Definition of TACE failure/refractoriness
TACE failure was defined as an insufficient response after ≥2 consecutive TACE procedures as evident on response evaluation CT or magnetic resonance imaging (MRI) after 1–3 months, even after the chemotherapeutic agent was changed and/or the feeding artery was reanalyzed. In addition, the appearance of a higher number of lesions in the liver than that recorded at the previous TACE procedure (other than the nodule being treated) was added to the definition of TACE failure/refractoriness.[28]
Follow-up protocol
Physicians examined patients every 1–2 weeks after initiation of lenvatinib, and biochemical laboratory and urine tests were also performed. After initiation of lenvatinib, patients underwent dynamic CT to evaluate early treatment response at 8–12 weeks. After the first evaluation of treatment response, dynamic CT was performed every 2–3 months.
Statistical analysis
Data are expressed as the median and range. Differences in background features between each parameter were analyzed by the chi-squared test, Fisher’s exact test, Mann-Whitney U test, and Kuraskal-Wallis test. Significance of trends in treatment response evaluated using mRECIST (OR vs. non-OR) and dynamic CT enhancement patterns was determined with the Cochran-Armitage trend test. Independent factors associated with treatment response were studied using multivariate logistic regression analysis. Potential prognostic factors for OR after initiation of lenvatinib included the following 17 variables: gender, age, body mass index, etiology of background liver disease, platelet count, serum albumin, bilirubin, prothrombin activity, aspartate aminotransferase (AST), alpha-fetoprotein (AFP), des-g-carboxy prothrombin (DCP), tumor diameter, number, macrovascular invasion, extrahepatic metastasis, dynamic study enhancement pattern (for a few cases, Type-3 and -4 are collectively referred to as a heterogeneous enhancement pattern), and initial dose of lenvatinib. In this multivariate analysis, to detect true factors, the integrated score was excluded.
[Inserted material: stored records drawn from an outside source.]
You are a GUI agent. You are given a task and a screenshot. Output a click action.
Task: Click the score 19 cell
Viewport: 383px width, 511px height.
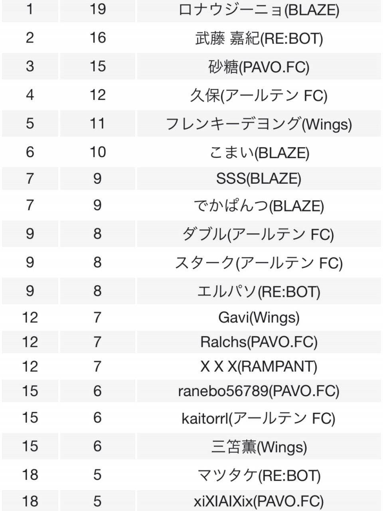(x=98, y=9)
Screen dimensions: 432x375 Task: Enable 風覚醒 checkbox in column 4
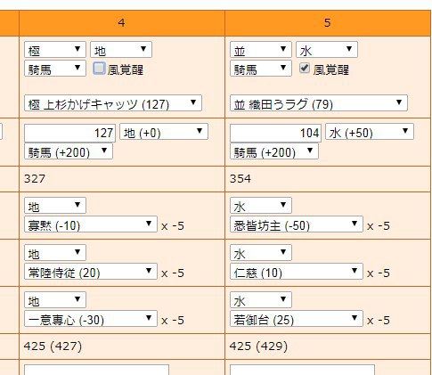(x=99, y=69)
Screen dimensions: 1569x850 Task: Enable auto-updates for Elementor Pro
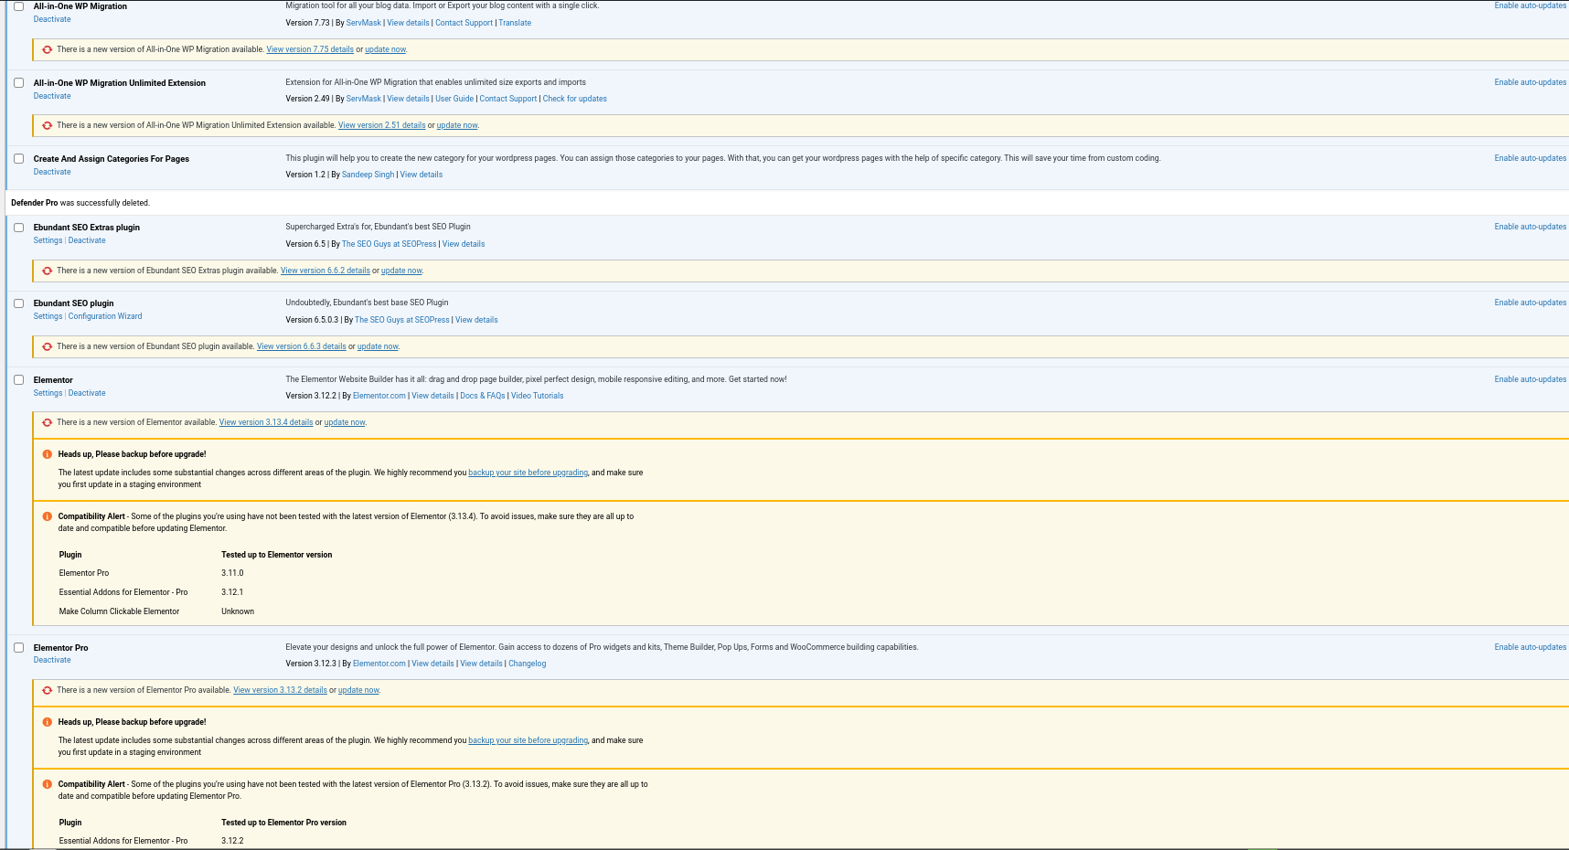1530,647
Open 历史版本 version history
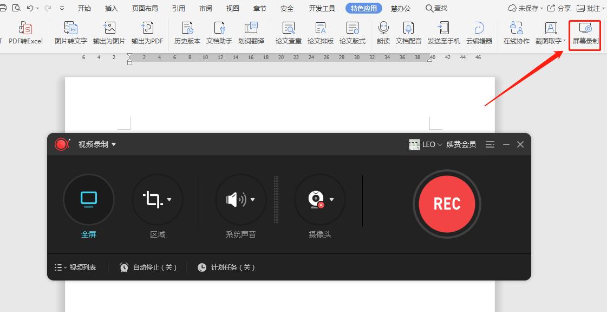Viewport: 607px width, 312px height. click(187, 29)
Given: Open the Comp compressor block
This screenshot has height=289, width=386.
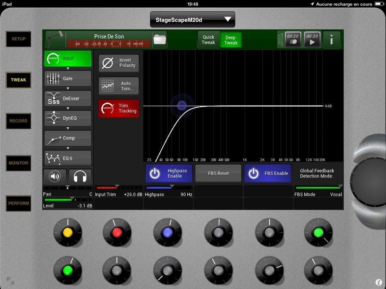Looking at the screenshot, I should [68, 138].
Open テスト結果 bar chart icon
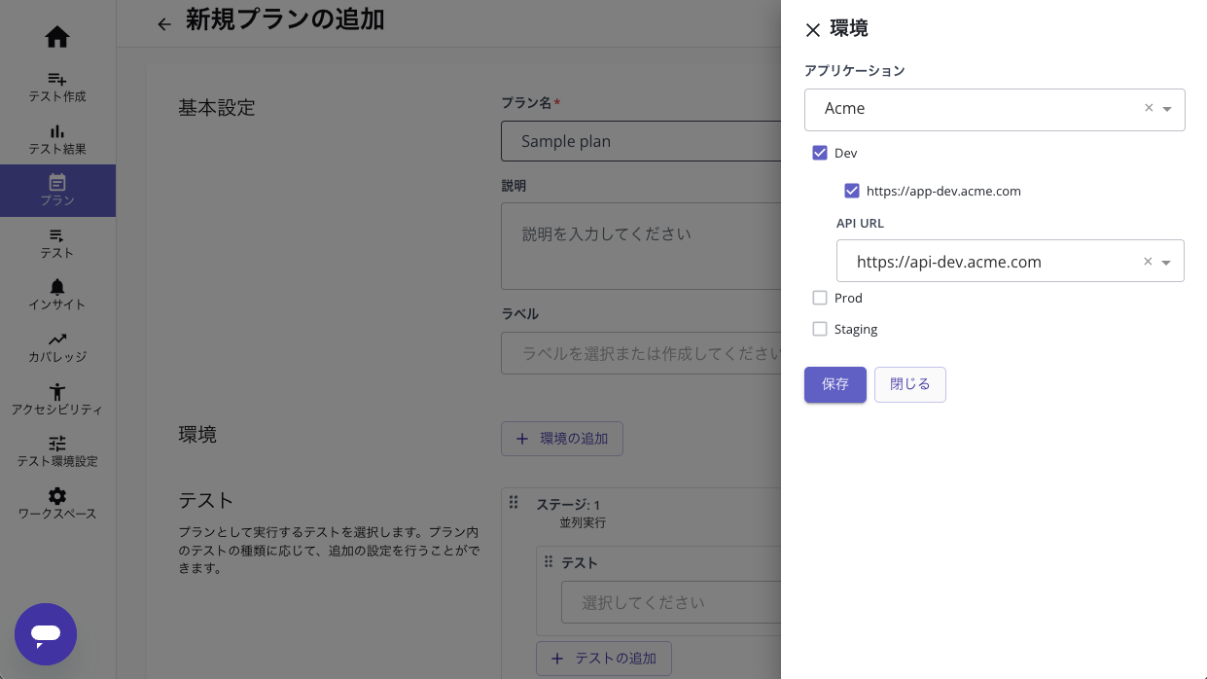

Several variables were transformed into categorical data consisting of two simple ordinal numbers for univariate and multivariate analyses. All factors that were at least marginally associated with OR (P<0.15) in univariate analysis were entered into a multivariate logistic regression analysis. Significant variables were selected by a stepwise method. A two-tailed P-value less than 0.05 was considered to be statistically significant. Data analysis was performed with the Statistical Package for Social Sciences (SPSS) version 16.0 (SPSS Inc, Chicago, IL).